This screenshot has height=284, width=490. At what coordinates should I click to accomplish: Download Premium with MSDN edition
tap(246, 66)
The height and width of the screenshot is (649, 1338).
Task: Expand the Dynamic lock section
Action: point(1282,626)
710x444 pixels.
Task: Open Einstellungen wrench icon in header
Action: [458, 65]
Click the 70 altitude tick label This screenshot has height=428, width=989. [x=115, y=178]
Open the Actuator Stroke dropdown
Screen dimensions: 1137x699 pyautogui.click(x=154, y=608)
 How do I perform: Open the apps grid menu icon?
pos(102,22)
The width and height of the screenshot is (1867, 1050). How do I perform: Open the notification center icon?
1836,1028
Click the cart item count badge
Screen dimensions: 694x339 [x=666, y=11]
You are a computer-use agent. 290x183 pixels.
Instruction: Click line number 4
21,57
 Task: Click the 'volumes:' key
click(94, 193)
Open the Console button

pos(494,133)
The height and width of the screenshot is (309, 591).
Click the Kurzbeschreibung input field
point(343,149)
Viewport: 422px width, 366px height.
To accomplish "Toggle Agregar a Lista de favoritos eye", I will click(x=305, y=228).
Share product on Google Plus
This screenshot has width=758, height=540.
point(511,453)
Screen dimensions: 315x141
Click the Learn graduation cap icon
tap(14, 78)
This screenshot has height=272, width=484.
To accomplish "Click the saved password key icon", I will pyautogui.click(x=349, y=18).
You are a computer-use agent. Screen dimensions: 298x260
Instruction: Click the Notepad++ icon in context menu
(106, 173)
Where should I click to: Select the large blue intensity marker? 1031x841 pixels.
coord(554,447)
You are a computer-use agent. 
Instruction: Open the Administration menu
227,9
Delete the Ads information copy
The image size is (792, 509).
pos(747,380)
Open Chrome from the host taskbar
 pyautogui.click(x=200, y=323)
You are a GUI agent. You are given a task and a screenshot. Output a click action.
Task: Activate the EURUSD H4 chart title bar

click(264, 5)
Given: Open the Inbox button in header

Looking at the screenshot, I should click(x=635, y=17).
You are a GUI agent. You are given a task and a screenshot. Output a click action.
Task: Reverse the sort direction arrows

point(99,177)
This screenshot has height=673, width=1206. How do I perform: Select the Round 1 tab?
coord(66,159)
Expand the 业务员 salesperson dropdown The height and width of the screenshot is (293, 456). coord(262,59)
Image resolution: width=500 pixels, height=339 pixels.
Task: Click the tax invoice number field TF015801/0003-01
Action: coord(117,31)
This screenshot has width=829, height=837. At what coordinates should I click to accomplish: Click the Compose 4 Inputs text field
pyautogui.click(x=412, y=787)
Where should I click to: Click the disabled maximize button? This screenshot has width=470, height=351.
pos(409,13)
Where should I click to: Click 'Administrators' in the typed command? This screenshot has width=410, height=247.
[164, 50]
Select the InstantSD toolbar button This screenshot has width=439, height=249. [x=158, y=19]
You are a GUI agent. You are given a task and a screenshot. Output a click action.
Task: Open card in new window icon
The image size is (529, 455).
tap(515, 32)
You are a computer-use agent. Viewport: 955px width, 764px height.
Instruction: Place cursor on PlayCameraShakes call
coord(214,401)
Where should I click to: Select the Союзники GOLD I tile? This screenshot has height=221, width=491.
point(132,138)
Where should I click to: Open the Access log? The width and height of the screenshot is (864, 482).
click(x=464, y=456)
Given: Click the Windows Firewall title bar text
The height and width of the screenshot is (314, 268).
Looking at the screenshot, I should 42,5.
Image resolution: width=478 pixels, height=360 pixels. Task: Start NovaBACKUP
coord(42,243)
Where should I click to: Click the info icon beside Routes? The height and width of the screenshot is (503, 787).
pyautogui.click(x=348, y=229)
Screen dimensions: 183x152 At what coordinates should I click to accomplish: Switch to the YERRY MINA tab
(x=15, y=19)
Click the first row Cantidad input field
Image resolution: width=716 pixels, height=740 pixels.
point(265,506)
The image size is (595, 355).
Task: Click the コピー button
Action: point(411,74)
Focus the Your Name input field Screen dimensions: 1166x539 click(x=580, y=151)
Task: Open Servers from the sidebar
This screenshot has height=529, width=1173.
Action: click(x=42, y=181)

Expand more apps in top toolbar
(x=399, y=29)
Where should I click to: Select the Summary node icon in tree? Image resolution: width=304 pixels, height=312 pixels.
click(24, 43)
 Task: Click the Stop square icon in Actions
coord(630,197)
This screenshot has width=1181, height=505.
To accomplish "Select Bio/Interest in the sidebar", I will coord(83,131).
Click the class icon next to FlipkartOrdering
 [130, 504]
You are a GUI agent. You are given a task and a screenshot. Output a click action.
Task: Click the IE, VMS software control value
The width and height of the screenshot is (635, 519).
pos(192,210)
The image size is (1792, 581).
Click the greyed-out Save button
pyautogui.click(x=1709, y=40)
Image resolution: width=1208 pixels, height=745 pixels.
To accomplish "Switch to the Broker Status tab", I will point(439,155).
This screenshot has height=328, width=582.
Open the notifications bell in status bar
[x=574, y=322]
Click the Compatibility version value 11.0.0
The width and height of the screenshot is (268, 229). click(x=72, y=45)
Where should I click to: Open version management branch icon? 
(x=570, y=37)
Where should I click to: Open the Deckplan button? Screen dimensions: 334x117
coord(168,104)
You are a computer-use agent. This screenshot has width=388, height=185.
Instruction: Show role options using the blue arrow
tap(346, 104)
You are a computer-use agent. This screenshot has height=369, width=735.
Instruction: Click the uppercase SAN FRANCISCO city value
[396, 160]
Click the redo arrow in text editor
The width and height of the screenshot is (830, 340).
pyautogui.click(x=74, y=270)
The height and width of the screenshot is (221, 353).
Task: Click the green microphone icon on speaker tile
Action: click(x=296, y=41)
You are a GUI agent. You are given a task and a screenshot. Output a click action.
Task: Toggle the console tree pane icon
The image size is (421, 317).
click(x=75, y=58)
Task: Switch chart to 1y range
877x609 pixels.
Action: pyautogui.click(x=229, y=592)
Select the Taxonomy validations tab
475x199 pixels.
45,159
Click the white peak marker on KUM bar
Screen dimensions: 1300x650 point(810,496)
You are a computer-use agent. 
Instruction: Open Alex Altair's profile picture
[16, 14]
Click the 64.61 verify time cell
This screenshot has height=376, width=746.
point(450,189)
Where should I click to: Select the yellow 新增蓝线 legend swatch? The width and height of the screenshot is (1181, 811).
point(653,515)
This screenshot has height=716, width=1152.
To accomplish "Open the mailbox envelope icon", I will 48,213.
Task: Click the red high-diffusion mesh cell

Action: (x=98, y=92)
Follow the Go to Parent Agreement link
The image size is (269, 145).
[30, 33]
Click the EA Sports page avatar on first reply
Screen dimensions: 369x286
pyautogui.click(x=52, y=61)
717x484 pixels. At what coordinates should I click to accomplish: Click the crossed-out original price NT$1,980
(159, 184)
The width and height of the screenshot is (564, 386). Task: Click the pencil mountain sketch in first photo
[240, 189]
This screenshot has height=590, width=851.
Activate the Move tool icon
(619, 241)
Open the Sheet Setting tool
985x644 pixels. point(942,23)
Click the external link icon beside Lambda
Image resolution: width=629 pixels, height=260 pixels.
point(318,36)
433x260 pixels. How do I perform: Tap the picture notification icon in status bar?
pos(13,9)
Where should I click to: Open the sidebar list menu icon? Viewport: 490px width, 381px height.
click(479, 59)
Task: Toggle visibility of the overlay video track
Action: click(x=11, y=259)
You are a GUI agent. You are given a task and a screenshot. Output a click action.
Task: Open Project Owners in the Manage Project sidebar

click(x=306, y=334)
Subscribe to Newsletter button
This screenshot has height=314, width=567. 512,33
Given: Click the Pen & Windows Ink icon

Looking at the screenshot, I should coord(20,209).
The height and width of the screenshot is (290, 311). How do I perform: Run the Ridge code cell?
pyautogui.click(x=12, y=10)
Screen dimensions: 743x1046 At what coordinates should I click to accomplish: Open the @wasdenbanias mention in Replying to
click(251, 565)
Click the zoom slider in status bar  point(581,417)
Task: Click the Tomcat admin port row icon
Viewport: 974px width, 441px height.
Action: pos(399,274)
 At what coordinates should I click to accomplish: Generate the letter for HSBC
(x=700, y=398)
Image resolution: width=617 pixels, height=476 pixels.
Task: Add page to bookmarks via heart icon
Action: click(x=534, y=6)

-*-

YOUR INSTRUCTIONS.
Every line above from the line with "has width=388, height=185." to the line with "Click the redo arrow in text editor", inclusive, must be returned exactly; no other line belongs in the reply.

SOLVED EXERCISE.
You are a computer-use agent. This screenshot has width=388, height=185.
Instruction: Show role options using the blue arrow
tap(346, 104)
You are a computer-use agent. This screenshot has height=369, width=735.
Instruction: Click the uppercase SAN FRANCISCO city value
[396, 160]
Click the redo arrow in text editor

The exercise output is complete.